Excerto de origem »
Imaginemos nós que nos apagam a memória. A primeira coisa que a partir daqui começamos a pensar é na perda de referências aos nossos familiares, aos locais que conhecemos, às experiências que já vivemos. Mas temos de pensar que para uma criança isso é ainda o mais insignificante. Sobretudo neste primeiro ano.

Ao observar-te a ti, Martim, convenço-me ainda mais dessas fantásticas e absolutamente incríveis horas em que tocas e tentas perceber a textura da madeira da mesa, a textura do ferro de uma grade, de uma trave de madeira rugosa de um banco... Como a laranja que se corta é tão diferente por fora face à parte de dentro. Como o cheiro e textura ácidas são uma coisa tão estranha. Como o pai traz pêlos no peito e a mãe não traz. Como o teu próprio corpo traz consigo pernas, pés, braços, mãos, e afinal tu és quem os controlas. Como aquela coisa (que se chama pega) naquela outra coisa (que se chama porta) serve para meter a mão e abrir. E como dentro daquela coisa grande (armário) existem tantas outras coisas coloridas e com tantas formas diferentes e estranhas (pacotes, embalagens, caixas, ...)

Uau!

Isto não é ser extra-terrestre.
Isto é o começo da Vida.

E nós, pais babados, damo-nos hoje conta, com a consciência de adultos que já temos, de todo um processo que também nós fizemos há alguns anos atrás. E é maravilhoso imaginar como uma criança, nestes primeiros anos de vida, tem tamanhos dias recheados de experiências tão unicamente novas, absolutamente novas, exclusivas, nunca vividas. Dias em que com a ponta dos seus dedos curiosos e tímidos, dos olhos ávidos, da boca que tudo absorve e dos restantes sentidos atentos assim vai por tais pequenas grandes coisas pela primeiríssima vez descobrindo, tocando, cheirando, sentindo e vivendo tudo.

E a partir daqui, a partir dos primeiros meses de total vazio que vão velozmente passando e ficando preenchidos por parte deste Mundo inteiro, podemos dizer que se perde a inocência, o Mundo começa a ganhar forma, alguns rostos uma identidade, e nada, rigorosamente nada, será como dantes.

Instrução »
Indique se cada afirmação está de acordo com o texto sobre as descobertas do primeiro ano de vida, respondendo sim ou não e citando as palavras decisivas do texto: (a) para uma criança, a perda de referências aos familiares é o mais insignificante; (b) a mãe traz pêlos no peito; (c) depois dos primeiros meses, tudo voltará a ser como dantes.

Dados recolhidos »
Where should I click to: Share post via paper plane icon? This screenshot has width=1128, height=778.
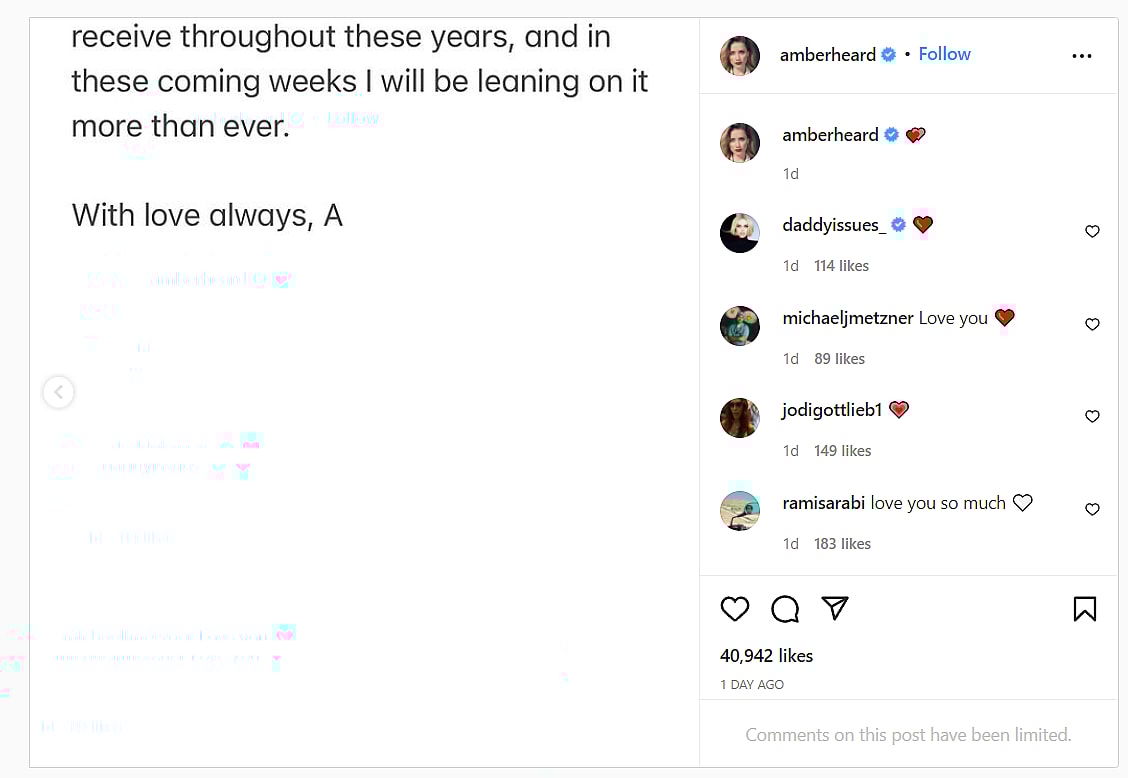(x=835, y=608)
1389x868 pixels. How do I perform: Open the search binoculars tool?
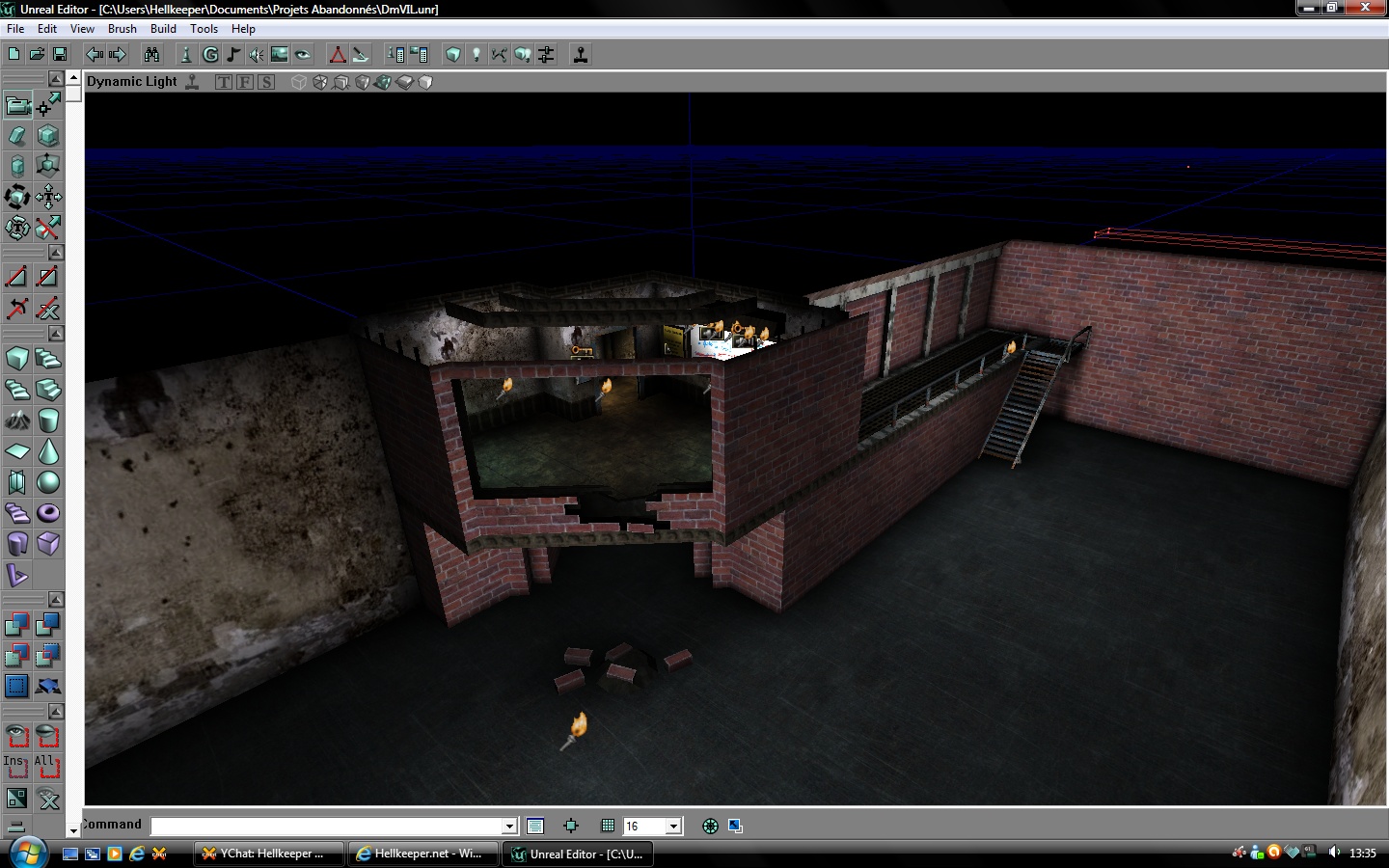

Resposta »
(a) Sim: "Mas temos de pensar que para uma criança isso é ainda o mais insignificante."
(b) Não: "Como o pai traz pêlos no peito e a mãe não traz."
(c) Não: "e nada, rigorosamente nada, será como dantes."